37. Events After Balance Sheet Date
Issue of share capital
On 16 January 2008, 6,000,000 shares were issued to the ESOP at a market price of GBP34.90 per share (refer to note 26).
Jubilee Mines NL
On 29 October 2007 the Group announced a cash offer for shares in Jubilee Mines NL (Jubilee) of AUD23 per share. On 31 January 2008, the Group declared the offer free from all conditions, including a minimum 90% acceptance condition. As at 22 February 2008, the Group held 97% of the total issued shares of Jubilee and commenced compulsory acquisition procedures under Australian law. The total cost of this acquisition is expected to be US$2.9 billion.

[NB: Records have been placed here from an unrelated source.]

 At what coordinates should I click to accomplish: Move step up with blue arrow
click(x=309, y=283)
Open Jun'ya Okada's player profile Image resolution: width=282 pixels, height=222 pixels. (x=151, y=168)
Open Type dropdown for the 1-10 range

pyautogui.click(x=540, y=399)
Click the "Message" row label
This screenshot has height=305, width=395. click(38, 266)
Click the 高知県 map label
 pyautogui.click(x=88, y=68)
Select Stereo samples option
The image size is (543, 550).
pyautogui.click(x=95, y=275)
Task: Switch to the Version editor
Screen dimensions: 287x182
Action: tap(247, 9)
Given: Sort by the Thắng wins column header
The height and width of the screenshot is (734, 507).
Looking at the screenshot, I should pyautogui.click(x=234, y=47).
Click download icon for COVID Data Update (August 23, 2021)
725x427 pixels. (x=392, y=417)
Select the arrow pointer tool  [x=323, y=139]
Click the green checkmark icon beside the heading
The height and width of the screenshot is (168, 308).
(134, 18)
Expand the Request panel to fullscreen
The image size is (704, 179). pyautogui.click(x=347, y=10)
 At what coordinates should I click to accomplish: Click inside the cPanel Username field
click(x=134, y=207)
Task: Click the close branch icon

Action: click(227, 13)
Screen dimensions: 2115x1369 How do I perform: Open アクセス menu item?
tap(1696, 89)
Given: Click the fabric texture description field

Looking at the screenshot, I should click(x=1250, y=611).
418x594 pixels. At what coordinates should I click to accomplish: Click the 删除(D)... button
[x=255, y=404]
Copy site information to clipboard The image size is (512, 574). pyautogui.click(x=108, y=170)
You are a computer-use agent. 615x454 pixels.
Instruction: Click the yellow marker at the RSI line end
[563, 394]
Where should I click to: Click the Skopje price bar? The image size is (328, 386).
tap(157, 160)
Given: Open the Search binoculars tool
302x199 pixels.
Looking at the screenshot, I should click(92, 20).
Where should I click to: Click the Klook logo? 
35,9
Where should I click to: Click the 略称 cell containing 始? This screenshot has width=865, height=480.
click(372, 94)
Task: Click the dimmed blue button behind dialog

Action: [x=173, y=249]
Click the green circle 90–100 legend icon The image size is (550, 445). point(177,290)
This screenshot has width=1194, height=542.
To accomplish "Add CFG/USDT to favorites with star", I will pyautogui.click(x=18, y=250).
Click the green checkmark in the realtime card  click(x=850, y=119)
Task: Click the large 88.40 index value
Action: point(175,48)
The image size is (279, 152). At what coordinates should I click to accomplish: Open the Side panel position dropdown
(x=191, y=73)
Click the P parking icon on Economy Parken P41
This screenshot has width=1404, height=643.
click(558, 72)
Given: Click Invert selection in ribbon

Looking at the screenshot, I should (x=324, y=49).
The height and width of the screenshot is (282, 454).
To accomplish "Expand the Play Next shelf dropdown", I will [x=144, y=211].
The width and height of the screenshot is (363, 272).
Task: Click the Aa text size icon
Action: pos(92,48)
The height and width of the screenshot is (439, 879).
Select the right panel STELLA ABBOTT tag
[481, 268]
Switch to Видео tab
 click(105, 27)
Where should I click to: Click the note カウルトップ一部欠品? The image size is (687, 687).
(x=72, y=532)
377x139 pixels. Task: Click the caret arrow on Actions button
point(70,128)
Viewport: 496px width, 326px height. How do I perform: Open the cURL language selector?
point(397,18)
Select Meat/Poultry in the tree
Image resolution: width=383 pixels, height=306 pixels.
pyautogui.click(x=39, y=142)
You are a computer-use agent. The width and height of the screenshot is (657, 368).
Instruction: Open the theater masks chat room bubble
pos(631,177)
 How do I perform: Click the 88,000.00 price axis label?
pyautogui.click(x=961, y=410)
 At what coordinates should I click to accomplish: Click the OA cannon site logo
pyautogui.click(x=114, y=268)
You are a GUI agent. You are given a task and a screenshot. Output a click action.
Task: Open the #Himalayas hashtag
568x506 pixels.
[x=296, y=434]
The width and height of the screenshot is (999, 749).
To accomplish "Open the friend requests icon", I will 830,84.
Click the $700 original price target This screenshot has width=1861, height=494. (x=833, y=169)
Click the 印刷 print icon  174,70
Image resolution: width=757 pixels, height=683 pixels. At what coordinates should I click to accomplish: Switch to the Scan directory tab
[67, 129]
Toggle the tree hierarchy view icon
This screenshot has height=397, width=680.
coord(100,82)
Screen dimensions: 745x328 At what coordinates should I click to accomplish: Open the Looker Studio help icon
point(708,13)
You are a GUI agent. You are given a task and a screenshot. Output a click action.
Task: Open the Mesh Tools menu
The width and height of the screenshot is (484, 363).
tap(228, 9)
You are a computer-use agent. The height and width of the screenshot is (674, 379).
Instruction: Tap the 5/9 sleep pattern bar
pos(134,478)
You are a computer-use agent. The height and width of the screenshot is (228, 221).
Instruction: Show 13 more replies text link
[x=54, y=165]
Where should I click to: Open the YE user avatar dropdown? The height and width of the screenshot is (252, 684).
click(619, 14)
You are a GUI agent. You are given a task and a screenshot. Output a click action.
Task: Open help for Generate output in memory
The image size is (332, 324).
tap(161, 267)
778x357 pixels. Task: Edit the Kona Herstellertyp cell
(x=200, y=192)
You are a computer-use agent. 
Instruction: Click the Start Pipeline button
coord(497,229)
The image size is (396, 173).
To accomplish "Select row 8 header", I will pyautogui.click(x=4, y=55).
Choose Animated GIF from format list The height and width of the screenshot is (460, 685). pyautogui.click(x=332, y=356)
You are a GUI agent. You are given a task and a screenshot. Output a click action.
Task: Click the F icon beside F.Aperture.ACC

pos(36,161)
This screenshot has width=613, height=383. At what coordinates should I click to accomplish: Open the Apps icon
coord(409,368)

No further information is presented on this business combination due to the short time period between the acquisition and the approval of these financial statements.
Resource Pacific Holdings Limited
On 5 December 2007 the Group announced an unconditional cash offer for shares in Resource Pacific Holdings Limited (Resource Pacific) of AUD2.85 per share and on 8 February 2008 the offer price was increased to AUD3.20 per share. As at 10 March 2008, the Group held 99% of the total issued shares of Resource Pacific and commenced compulsory acquisition procedures under Australian law. The total cost of this acquisition is expected to be US$1.0 billion. No further information is presented on this business combination due to the short time period between the acquisition and the approval of these financial statements.